Het lust-hof der zielen, beplant met verscheiden soorten van geestelijke gezangen
(1681)–Claes Stapel– Auteursrechtvrij
[pagina 147]
| |
Zang: Zoete Philis naarderd uw ooren.1. WAar toe gepronkt uw aardze leeden,
En uw gemoed gelaaten naakt en blood?
Geen dier-baar kleed maakt schoone zeeden.
Noit agt de wijsheid't aardz vercierzel groot.
In dien men zeeker mag vertrouwen
Op teikens, die het oog' van buiten ziet:
Zy zijn voor klein van weetenschap te houwen,
Die 't lighaam pronken en de ziele niet.
2. 't Verstand zoekt stof, om op te werken,
't Zy dat die stof of waardig is of quaad:
En daar 't op werkt, daar kan men merken,
Dat het niet ligtelijk van af en laat;
Indien 't den Heere wil behaagen,
Zoo word het haast des Weerelds weelde moe;
En zal voor 't binnenst' goede zorge draagen,
En maaken 't rein, en 't buitenst' ook daar toe.
3. Dan kan geen dwaasheid hem beletten:
Geen pragt nog trots belemmerd meer zijn geest.
Hy wil geen hert op 't zienlijk zetten,
Maar slegts op God, die hy bemind en vreest:
En nu hy, in die beezigheeden,
Zijn ziel bevestig in d' opregte deugd
Genaakt hy God met vuurige gebeeden,
En heeft een afkeer van des Weerelds vreugd.
4. Door 't alder hoogste goed te weeten,
Wanneer de lust daar alder meest naa trekt;
| |
[pagina 148]
| |
Werd dit verganklijk haast vergeeten,
't Welk met veel zwaarigheeden is bevlekt.
Geen kindze lust kan hem vermaaken.
Hy kend geen pronck aan huis en lighaam meer
Zijn ziel rust nu alleen in zulke zaaken
Die naamaals over blijven by den Heer.
5. Zoo grooten kragt heeft God gegeeven
Zoo wel zijn woord, als die zijn woord bewaard.

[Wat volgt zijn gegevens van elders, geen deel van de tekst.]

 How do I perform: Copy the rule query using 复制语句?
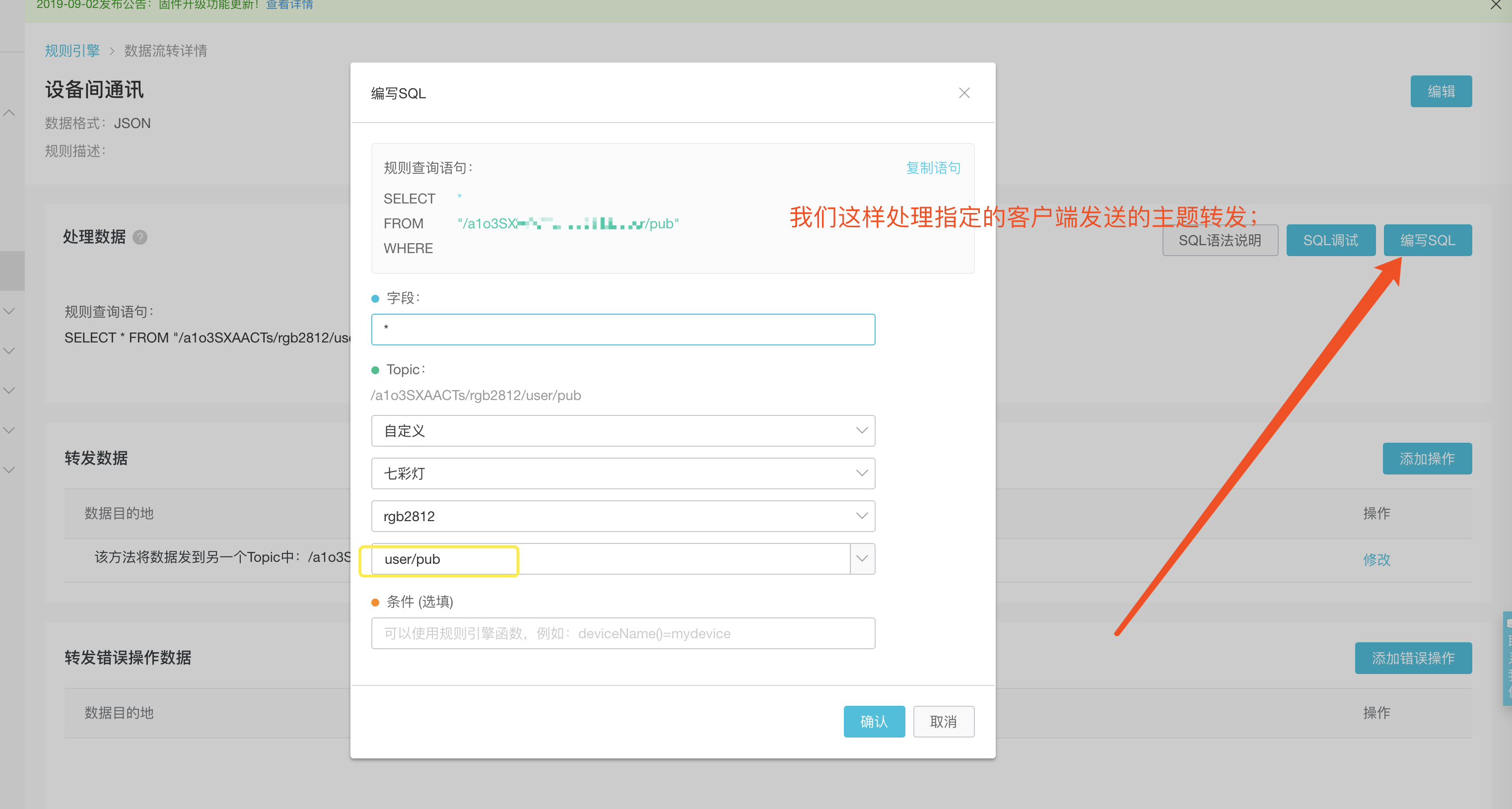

Die naa dat woord op regt wil leeven
En daar in blijven, krijgt des Heeren aard.
Hy kan kloekmoediglijk veragten
't Geen nu verheeven word in 't algemeen.
En met geen minder mogentheid betragten
't Geen meest voor elk te nietig is en kleen.
6. Een wijzen kend men in 't verkiezen.
By zulk een is de keur volkoomen goed,
Die geern het minste wil verliezen
Voor 't geen hem 't alder-grootste voor-deel doet.
Wat is een weinig lust der oogen,
Die 't graag gezigt wel lokt, maar niet verzaad?
Helaas! een schijn, die veelen heeft bedroogen,
En doen beklaagen, als het was te laat.
7. O gy! Die nu de lust van 't leeven
Laat vallen of op aardze zinlijkheid,
Of iets, dat hier 't gemoed doet kleeven
Aan 't geen de Heer zijn konink-rijk ont-zeid.
Wat is 't? uw tijd kan 't niet lang maaken
Die God misschien den naasten nagt verkort;
Poogt daarom zeer aandagtig op te waaken
Eer u het ongeluk ter needer stort.
8. Voor 't los beginnen eerst verzinnen
Eer datmen zig te reukeloos vertast;
Met naa-berouw is niet te winnen.
't Betaamd, dat elk op eigen wel stand past.
| |
[pagina 149]
| |
Daar word door domheid meer verlooren,
Als zomtijds door beleid by een gehaald.
Te grooten wellust kan de reeden smooren.
Daar reeden ruimd, word met gevaar gedwaald.
9. Laat waarheid eens uw leids-Man weezen
En zijt bereid u zelven uit te gaan:
Uw ziek gemoed zal wel geneezen,
En uwe kragten haast in order staan
Dan zal geen dwaazheid u meer lokken,
Tot ydelheid, wanneer gy door 't verstand,
Het quaade zaad zijn voedzel hebt ontrokken;
En God en deugde krijgt de overhand.